Populations of large wildlife are declining around the world, with cascading effects on ecosystem structure and function. One such function critical to the health of both humans and wildlife is control of tickborne disease. Directly, large wildlife can serve as hosts for ticks, maintaining disease transmission cycles. However indirectly, they can modify habitat and suppress abundance of intermediate hosts and ticks, thereby decreasing disease risk. While numerous studies have attempted to correlatively link wildlife loss to changes in disease, few manipulative studies exist, and these have been done at small spatial scales that may inadequately capture indirect pathways. Even fewer studies are replicated across climatic gradients, even though it is well established that climate can strongly mediate the effects of wildlife on plants and other taxa. Furthermore, wildlife losses are frequently accompanied by livestock additions; however the degree to which livestock may alter transmission cycles or 'compensate' for wildlife remains largely unexplored.
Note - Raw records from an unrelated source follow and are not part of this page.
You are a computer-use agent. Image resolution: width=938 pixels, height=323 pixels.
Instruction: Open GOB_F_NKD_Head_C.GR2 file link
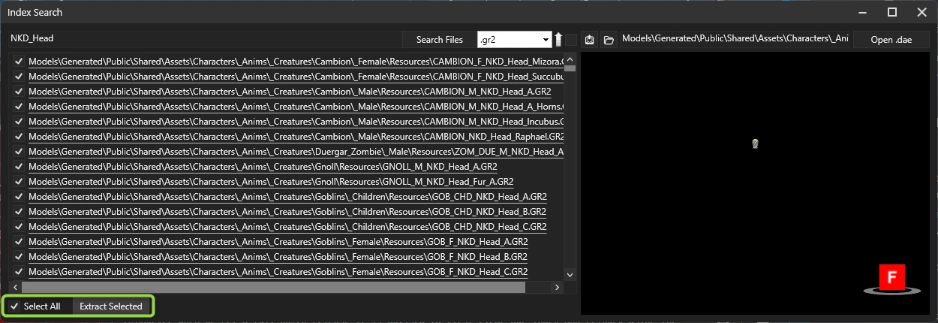pyautogui.click(x=278, y=272)
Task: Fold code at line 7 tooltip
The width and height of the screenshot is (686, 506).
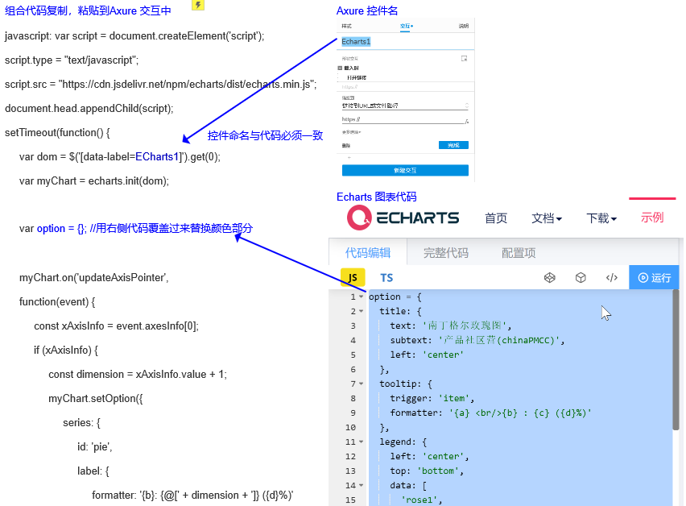Action: (362, 384)
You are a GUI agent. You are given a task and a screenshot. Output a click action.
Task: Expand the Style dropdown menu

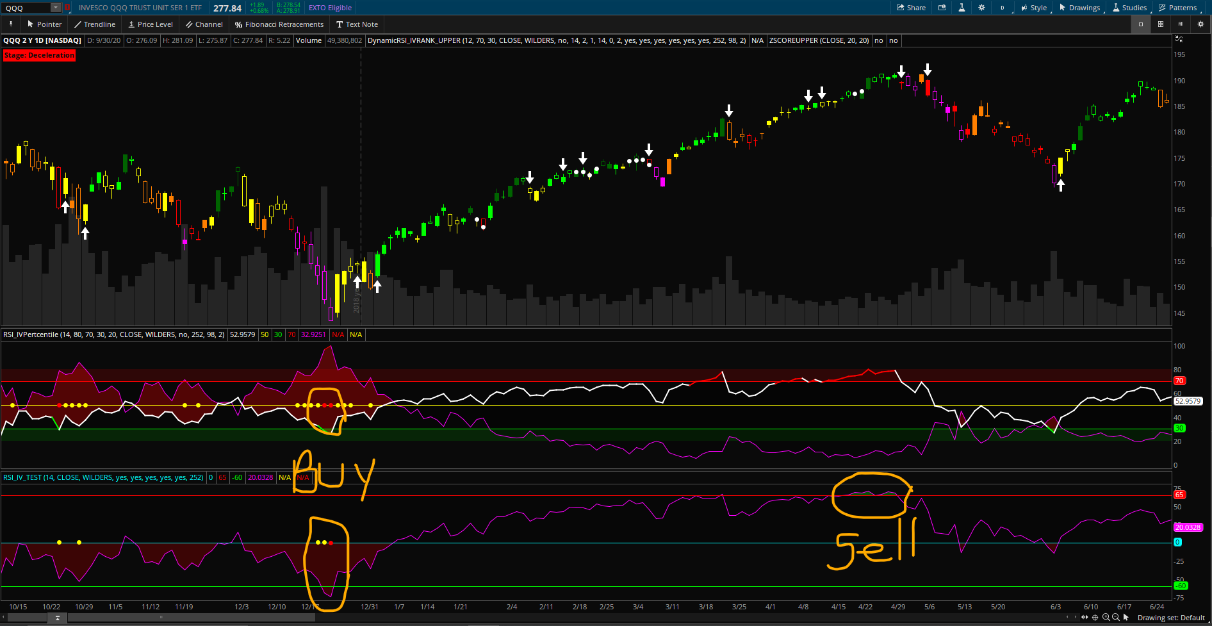tap(1033, 8)
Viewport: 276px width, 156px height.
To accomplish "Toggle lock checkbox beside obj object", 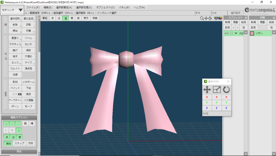I will [x=232, y=33].
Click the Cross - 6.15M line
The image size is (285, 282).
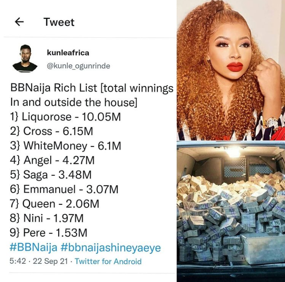pos(51,131)
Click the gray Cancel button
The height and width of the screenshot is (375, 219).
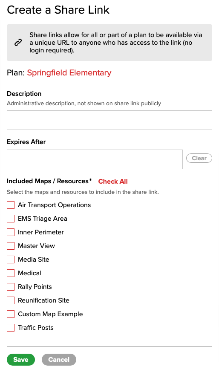[x=59, y=360]
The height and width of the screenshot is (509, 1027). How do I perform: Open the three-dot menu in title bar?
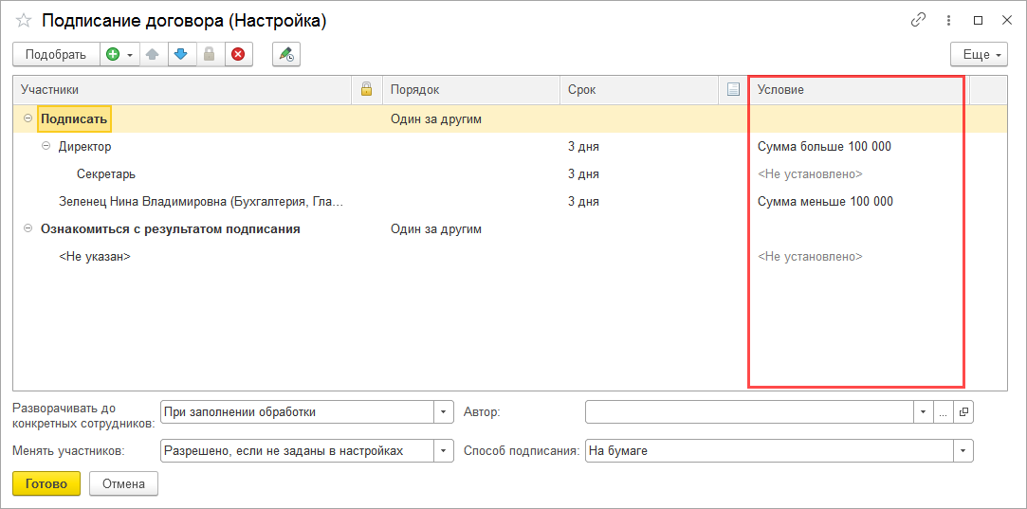(x=948, y=20)
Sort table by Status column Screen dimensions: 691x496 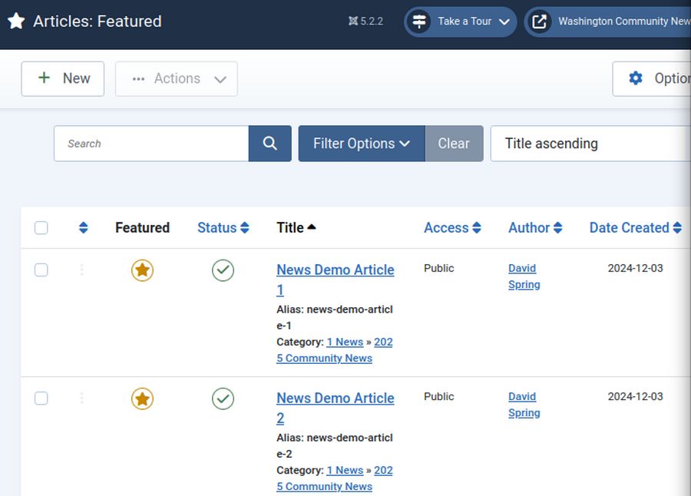click(x=223, y=228)
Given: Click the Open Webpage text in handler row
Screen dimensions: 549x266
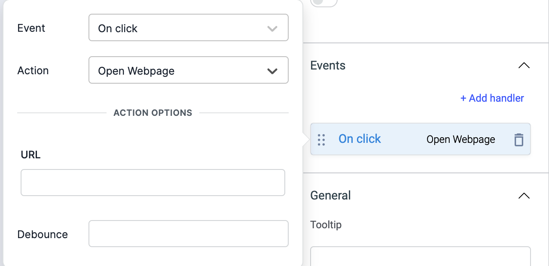Looking at the screenshot, I should pos(461,139).
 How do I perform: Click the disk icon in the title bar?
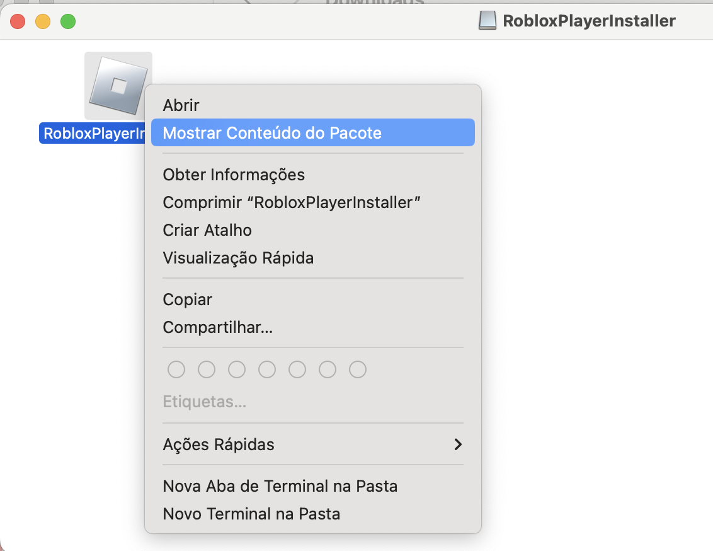coord(488,21)
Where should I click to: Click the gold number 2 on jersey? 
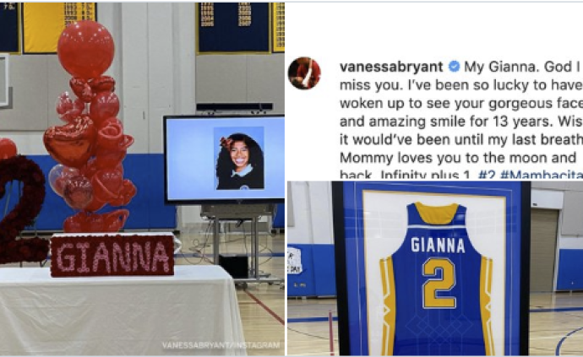pyautogui.click(x=439, y=283)
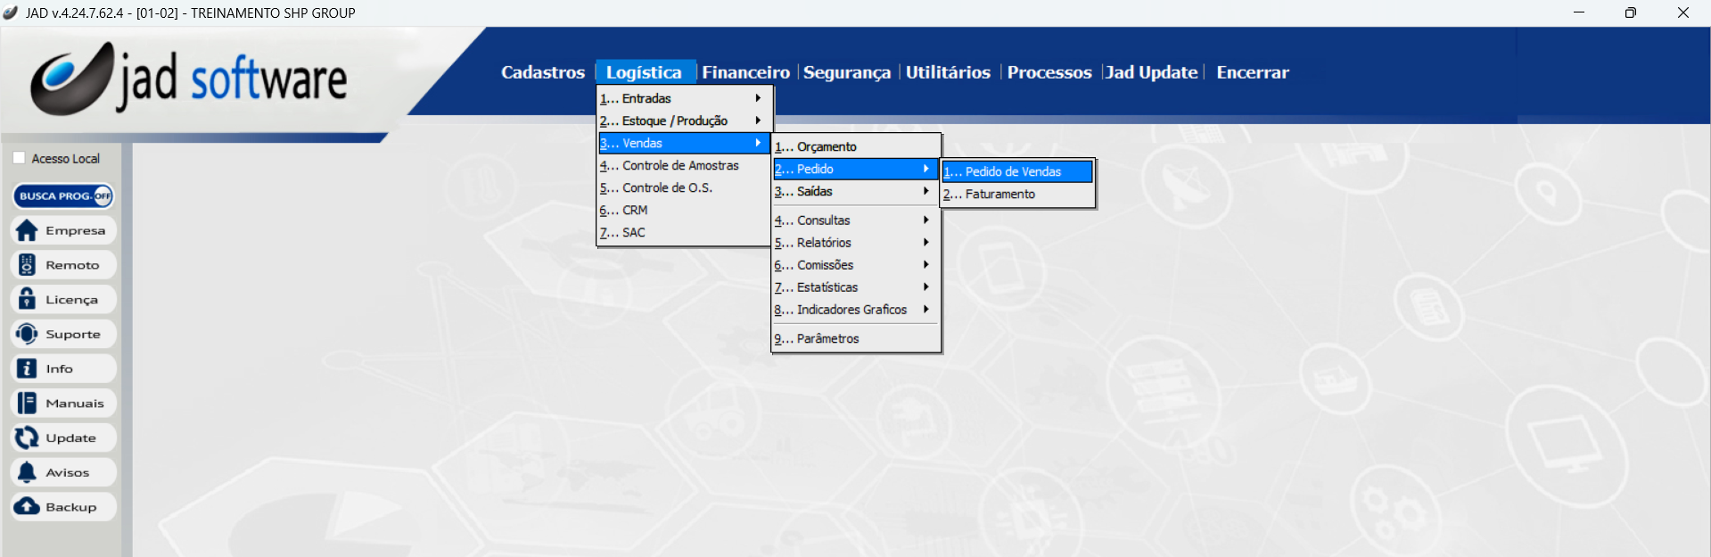The image size is (1711, 557).
Task: Click the Backup cloud upload icon
Action: pos(28,507)
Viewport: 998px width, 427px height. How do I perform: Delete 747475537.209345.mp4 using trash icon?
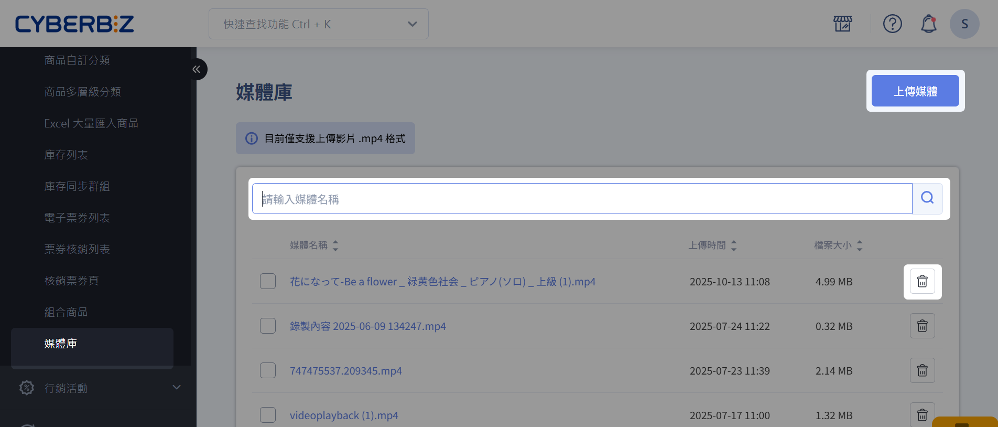(923, 371)
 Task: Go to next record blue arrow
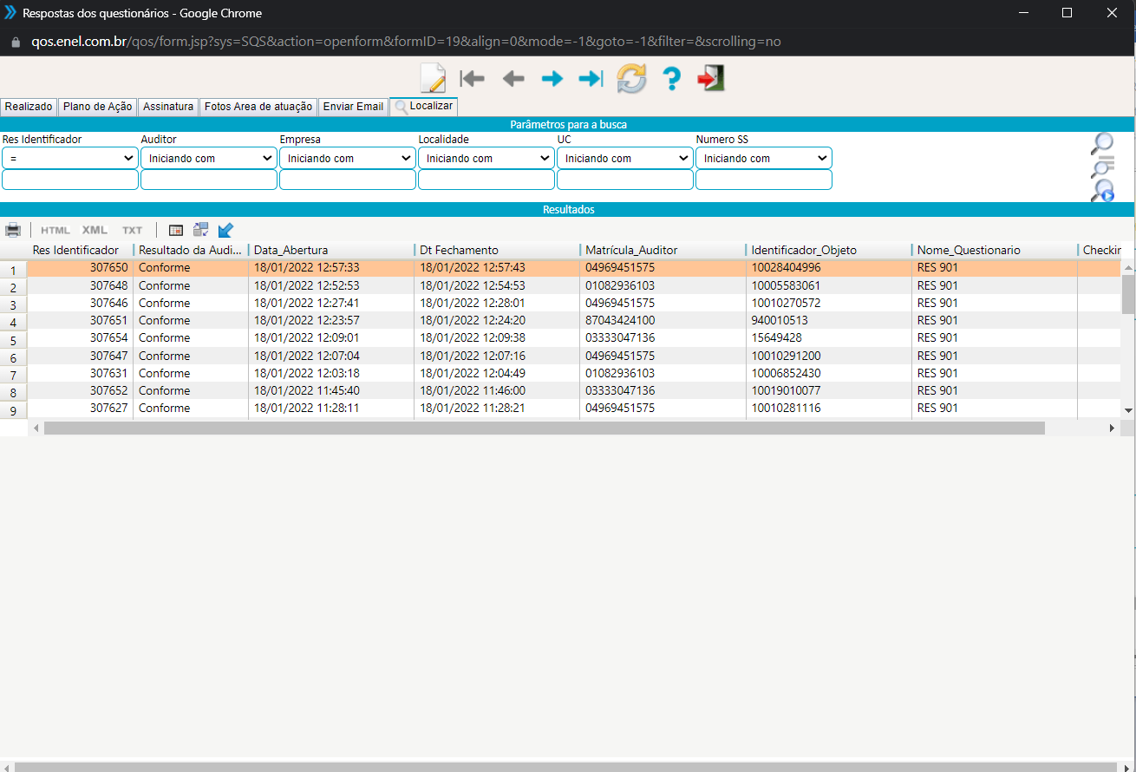coord(552,79)
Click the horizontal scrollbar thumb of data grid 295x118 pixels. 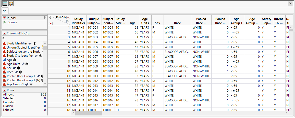click(88, 113)
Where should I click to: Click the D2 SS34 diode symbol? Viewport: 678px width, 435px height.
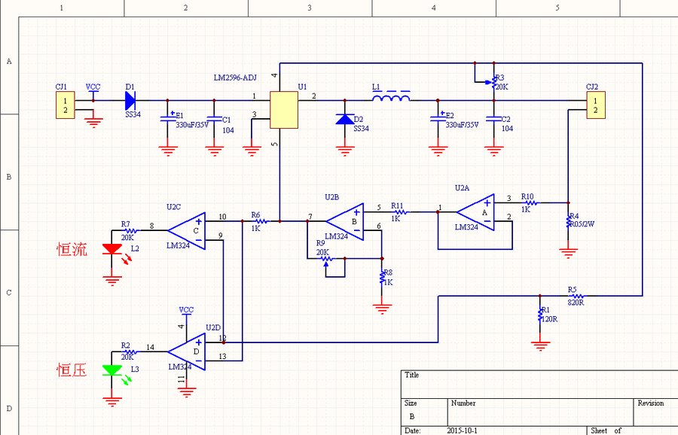coord(345,119)
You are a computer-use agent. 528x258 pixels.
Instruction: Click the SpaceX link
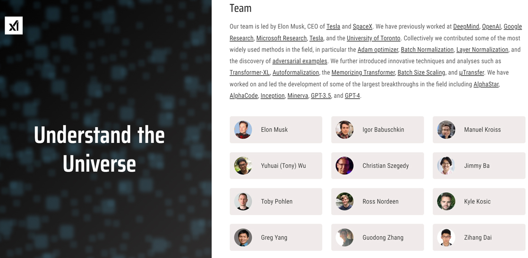[362, 27]
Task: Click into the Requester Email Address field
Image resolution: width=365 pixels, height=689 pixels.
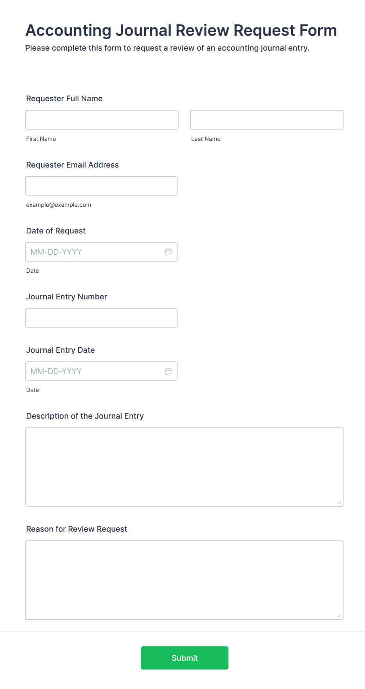Action: pyautogui.click(x=101, y=186)
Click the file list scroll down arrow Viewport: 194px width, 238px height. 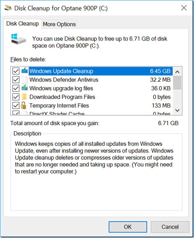[177, 110]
To address these gaps, we used a large-scale replicated exclosure experiment at Tejon Ranch, Kern Co., to empirically examine the effects of large wildlife loss and cattle additions on ticks and tickborne disease transmission in a California oak system.
Results/Conclusions
Our results demonstrate that removal of wildlife and cattle can impact both tick abundance and disease, but site climatic conditions modulate response magnitude. Responses varied between plots accessible to wildlife and cattle and plots accessible to wildlife only, likely due to differences in total large mammal densities among the two treatments. Removal of all large mammals led to 1) increases in total cover and biomass of understory vegetation, 2) increases in survivorship rates of juvenile ticks, 3) modest changes in intermediate host densities (rodents), and 4) an increase in the density of questing ticks. Effects of wildlife and cattle on all response variables were weakest at the most mesic of the three sites, suggesting that maintaining high densities of wildlife or livestock may be an effective tool for tickborne disease control only in drier/warmer climates. We provide the first experimental support for the theory that interactions among changing climatic conditions and changing large mammal assemblages can have significant impacts on transmission of tickborne disease, and future studies should consider these interactions to improve predictions of disease risk in this era of rapid global change.